A structured set of objections, weighed in public.

Desk editor's note, referee report, simulated authors' rebuttal, and a circularity audit. Tearing a paper down is the easy half of reading it; the pith above is the substance, this is the friction.

Referee Report

2 major / 1 minor

Summary. The manuscript proposes Causal2Vec, a method to adapt decoder-only LLMs for embedding tasks. A lightweight BERT-style model generates a single Contextual token that is prepended to the LLM input sequence, allowing causal attention to incorporate contextual information. The final embedding concatenates the last hidden states of this Contextual token and the EOS token to reduce recency bias from last-token pooling. The central claim is that this yields new state-of-the-art results on the MTEB benchmark among models trained exclusively on publicly available retrieval datasets, without modifying the LLM architecture or incurring substantial overhead.

Significance. If the performance gains are shown to be robust and fairly compared, the approach would be significant for the field: it offers a low-overhead way to leverage pre-trained causal LLMs for high-quality embeddings while avoiding bidirectional attention changes or extra inference text, potentially preserving semantic knowledge from pre-training more effectively than prior unidirectional or modified-attention baselines.

major comments (2)
  1. [Abstract and §4] Abstract and §4 (experimental results): the SOTA claim on MTEB cannot be verified because the manuscript provides no details on base model size, exact training objective, data volume, error bars, or full baseline comparisons to other public-data models that may have used different pooling or no external encoder.
  2. [§3] §3 (method): the central assumption that prepending the single Contextual token supplies sufficient bidirectional context without degrading the base LLM's pre-trained semantics is load-bearing for the performance claim, yet the paper lacks controls, ablations, or analysis demonstrating that fine-tuning does not overwrite original representations or that gains are not artifacts of effective context length.
minor comments (1)
  1. [§3.2] Clarify the exact concatenation operation for the final embedding vector and specify the dimensionality impact in the method description.

Simulated Author's Rebuttal

2 responses · 0 unresolved

We thank the referee for the detailed and constructive feedback on our manuscript. We address each of the major comments below and outline the revisions we plan to make to improve the clarity and robustness of our claims.

read point-by-point responses
  1. Referee: [Abstract and §4] Abstract and §4 (experimental results): the SOTA claim on MTEB cannot be verified because the manuscript provides no details on base model size, exact training objective, data volume, error bars, or full baseline comparisons to other public-data models that may have used different pooling or no external encoder.

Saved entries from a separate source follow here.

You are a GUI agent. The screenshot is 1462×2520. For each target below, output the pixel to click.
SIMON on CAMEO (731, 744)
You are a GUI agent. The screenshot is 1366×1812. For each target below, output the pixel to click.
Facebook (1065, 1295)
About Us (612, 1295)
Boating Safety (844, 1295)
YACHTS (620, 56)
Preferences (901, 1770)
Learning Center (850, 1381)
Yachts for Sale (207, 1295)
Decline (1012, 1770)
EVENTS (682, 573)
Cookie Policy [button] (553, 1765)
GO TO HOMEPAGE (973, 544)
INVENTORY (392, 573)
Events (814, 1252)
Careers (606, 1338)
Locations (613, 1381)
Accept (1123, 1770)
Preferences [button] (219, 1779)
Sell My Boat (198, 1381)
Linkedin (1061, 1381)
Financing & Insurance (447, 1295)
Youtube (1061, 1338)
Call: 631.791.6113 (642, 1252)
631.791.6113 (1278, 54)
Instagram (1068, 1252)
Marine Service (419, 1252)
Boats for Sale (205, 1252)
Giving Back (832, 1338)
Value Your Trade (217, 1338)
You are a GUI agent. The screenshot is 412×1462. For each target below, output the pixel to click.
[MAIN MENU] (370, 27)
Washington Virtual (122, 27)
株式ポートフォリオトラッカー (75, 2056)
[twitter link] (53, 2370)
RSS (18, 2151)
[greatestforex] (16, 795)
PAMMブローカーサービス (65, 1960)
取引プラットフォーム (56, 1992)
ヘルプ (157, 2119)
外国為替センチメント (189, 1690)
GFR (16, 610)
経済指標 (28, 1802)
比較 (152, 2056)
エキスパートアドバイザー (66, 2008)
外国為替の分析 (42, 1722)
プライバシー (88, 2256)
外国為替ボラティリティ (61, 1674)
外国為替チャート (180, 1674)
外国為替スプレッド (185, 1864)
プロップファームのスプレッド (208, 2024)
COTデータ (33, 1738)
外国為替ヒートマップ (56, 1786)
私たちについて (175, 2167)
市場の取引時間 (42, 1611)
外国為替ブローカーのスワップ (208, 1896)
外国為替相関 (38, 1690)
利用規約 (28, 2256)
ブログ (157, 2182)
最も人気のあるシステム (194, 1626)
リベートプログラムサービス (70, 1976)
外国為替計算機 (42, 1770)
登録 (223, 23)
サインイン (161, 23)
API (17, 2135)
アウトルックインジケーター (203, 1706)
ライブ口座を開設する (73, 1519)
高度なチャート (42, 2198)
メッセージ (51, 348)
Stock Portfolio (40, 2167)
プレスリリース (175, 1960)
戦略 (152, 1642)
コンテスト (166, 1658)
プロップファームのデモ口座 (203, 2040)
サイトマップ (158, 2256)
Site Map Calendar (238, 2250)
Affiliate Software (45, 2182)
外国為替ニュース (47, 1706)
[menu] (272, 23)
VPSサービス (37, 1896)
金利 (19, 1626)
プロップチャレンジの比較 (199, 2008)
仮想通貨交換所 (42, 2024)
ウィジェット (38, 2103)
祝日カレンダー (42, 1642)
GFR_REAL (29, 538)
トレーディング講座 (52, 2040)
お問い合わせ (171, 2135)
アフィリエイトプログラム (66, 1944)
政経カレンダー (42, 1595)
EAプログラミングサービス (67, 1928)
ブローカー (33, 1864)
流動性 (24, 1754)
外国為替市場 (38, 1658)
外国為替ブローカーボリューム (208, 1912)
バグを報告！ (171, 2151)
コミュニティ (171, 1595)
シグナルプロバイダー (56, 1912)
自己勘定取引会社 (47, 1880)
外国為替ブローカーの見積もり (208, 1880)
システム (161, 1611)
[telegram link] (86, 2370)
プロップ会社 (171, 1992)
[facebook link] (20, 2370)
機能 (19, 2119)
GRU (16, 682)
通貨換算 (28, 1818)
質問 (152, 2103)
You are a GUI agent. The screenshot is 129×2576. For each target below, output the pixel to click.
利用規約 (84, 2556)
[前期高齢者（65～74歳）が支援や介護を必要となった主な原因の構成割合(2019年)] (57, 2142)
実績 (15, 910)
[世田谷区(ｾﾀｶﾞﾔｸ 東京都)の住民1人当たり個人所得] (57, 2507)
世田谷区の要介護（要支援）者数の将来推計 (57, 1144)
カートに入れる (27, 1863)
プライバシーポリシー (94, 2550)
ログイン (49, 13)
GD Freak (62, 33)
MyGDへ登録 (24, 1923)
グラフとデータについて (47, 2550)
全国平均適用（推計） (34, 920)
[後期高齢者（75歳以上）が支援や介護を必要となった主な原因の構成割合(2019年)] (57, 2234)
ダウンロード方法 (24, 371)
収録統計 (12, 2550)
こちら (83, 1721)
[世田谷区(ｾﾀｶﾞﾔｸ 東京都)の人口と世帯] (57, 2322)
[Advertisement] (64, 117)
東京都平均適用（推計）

    Authors: We agree that these details are essential for verifying the SOTA claim and ensuring fair comparisons. In the revised manuscript, we will expand §4 to include explicit information on the base LLM size (e.g., Llama-2 7B or similar), the precise training objective (e.g., InfoNCE loss on public retrieval datasets), the volume of training data, and standard error bars computed over multiple random seeds. Additionally, we will provide a more comprehensive table comparing against other public-data-trained models, noting their pooling methods and use of external encoders. These additions will be incorporated to allow independent verification of our results. revision: yes

  2. Referee: [§3] §3 (method): the central assumption that prepending the single Contextual token supplies sufficient bidirectional context without degrading the base LLM's pre-trained semantics is load-bearing for the performance claim, yet the paper lacks controls, ablations, or analysis demonstrating that fine-tuning does not overwrite original representations or that gains are not artifacts of effective context length.

    Authors: This is a valid point regarding the need for stronger validation of our core assumption. While our experiments demonstrate performance improvements, we recognize the value of additional analysis. In the revision, we will include new ablations in §4 or an appendix that: (1) compare the proposed method against variants without the Contextual token, (2) measure the similarity of hidden representations before and after fine-tuning to assess preservation of pre-trained semantics, and (3) control for effective context length by varying input lengths. These will help confirm that the gains are attributable to the Contextual token's contextualization rather than other factors. revision: yes

Circularity Check

0 steps flagged

No circularity in empirical embedding method

full rationale

The paper proposes Causal2Vec as a practical technique that prepends a single contextual token from an external lightweight BERT model to a decoder-only LLM input and concatenates Contextual+EOS hidden states for the final embedding. All central claims consist of empirical performance measurements on the external MTEB benchmark using publicly available retrieval datasets. No equations, derivations, or self-referential definitions appear; there are no fitted parameters renamed as predictions, no load-bearing self-citations that reduce the method to prior unverified work by the same authors, and no ansatz or uniqueness theorems invoked. The results are externally falsifiable against benchmark scores and do not reduce to quantities defined inside the paper itself.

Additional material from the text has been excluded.